Las palabras revelan el fogón de demagogia que algunos sectores atizan respecto a la protección de la niñez. Tales sectores suelen coincidir con la derecha nacional, que se comporta como si hubiese adquirido los derechos exclusivos de los niños colombianos. En reciente artículo aparecido en Lalínea/del medio comenta Felipe González que desde el nefasto plebiscito de 2016 los enemigos del acuerdo de paz lograron “apropiarse de los niños de Colombia con la figura retórica de nuestros niños” y siguen apoyados en esta muletilla.

Falta espacio para recordar los numerosos casos en que los dómines de la derecha han usado a nuestros niños para golpear a sus adversarios, a veces con infames recursos. ¿Alguien pretende comentar el viaje oficial de la familia? ¡Cuidadito! Le pueden asestar un niñazo en el ojo. Pero así como, en su cínico entender, la mención de un nombre cercano a ellos equivale a una violación carnal, para los demás niños, los ajenos, no existen miramientos parecidos. Mientras nuestros niños se alimentan bien, a los demás niños les regalan comida basura. (Sobre esto volveré). Hay que ver las escenas en que aparece el presidente regalando besos y dulces a los famélicos negritos del Chocó o a los chinos de labriegos pobres. Para esta propaganda, que se filma con dineros públicos, no se exigen autorizaciones paternas, ni permiso de Bienestar Familiar, ni pixelado de rostros. Como decía Mafalda, “Todos los niños son iguales, pero hay unos más iguales que otros”.

Cierto: la demagogia no es solo patrimonio de la derecha; casi todos los políticos en campaña “besan y se van”, como en el verso de Neruda. Pero es hora de preguntarse si algunos de los peores enemigos de los menores no son quienes se valen de ellos como arma de combate, según lo hace con el crucifijo la monja de Velázquez.
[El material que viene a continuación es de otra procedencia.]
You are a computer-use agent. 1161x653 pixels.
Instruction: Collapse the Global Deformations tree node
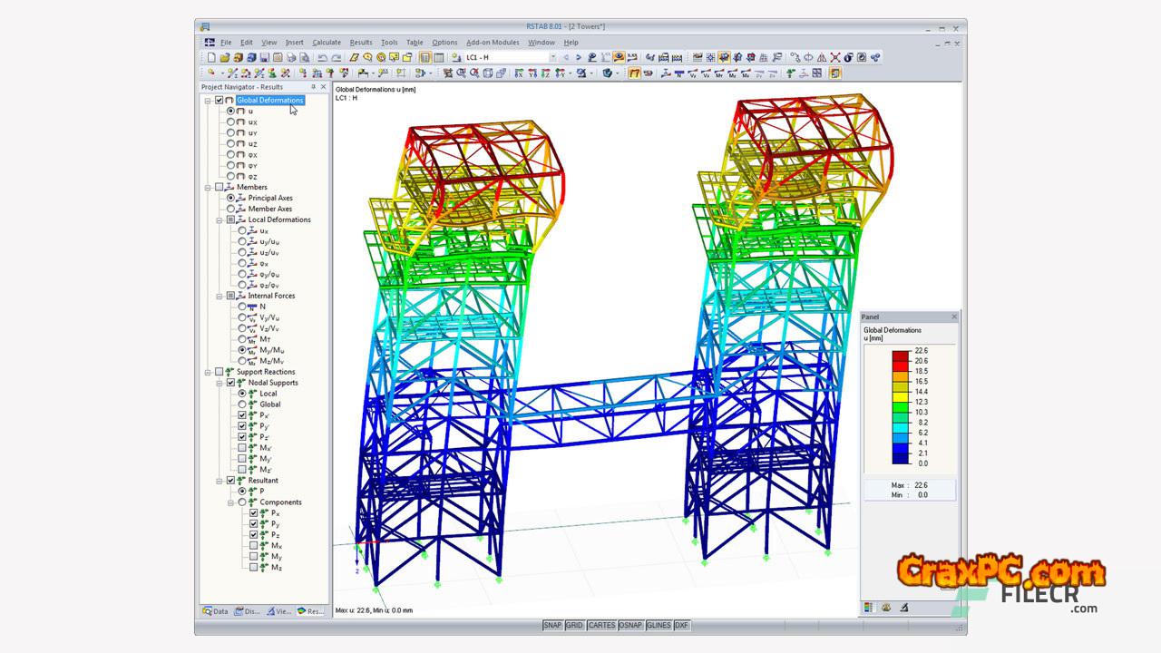[x=208, y=101]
Me temo que el episodio del fiscal y las contradicciones en que ha incurrido durante su breve mandato seguirán repitiéndose y se extenderán a otros despachos. Es lo que ocurre cuando las instituciones destinadas al control se adjudican a los amiguitos del presidente. Duque, que escogió al fiscal, debería responder a sus electores.

De cualquier modo, si llego a tener algún tropiezo con la ley o los protocolos, llevo preparada mi respuesta: “Antes que ciudadano soy padre; y, además, abuelo; y, por si fuera poco (juro que es verdad), tío bisabuelo”.

Esquirlas: 1. ¿No es curioso que en su último discurso Donald Trump haya atacado a la izquierda porque “pretende adoctrinar a nuestros niños?” Otro con © sobre la infancia… 2. Admiro a la alcaldesa de Bogotá, pero el modo como trató al comandante de la Policía Metropolitana en reciente rueda de prensa es grosero, inaceptable y revela un inquietante ramalazo autoritario.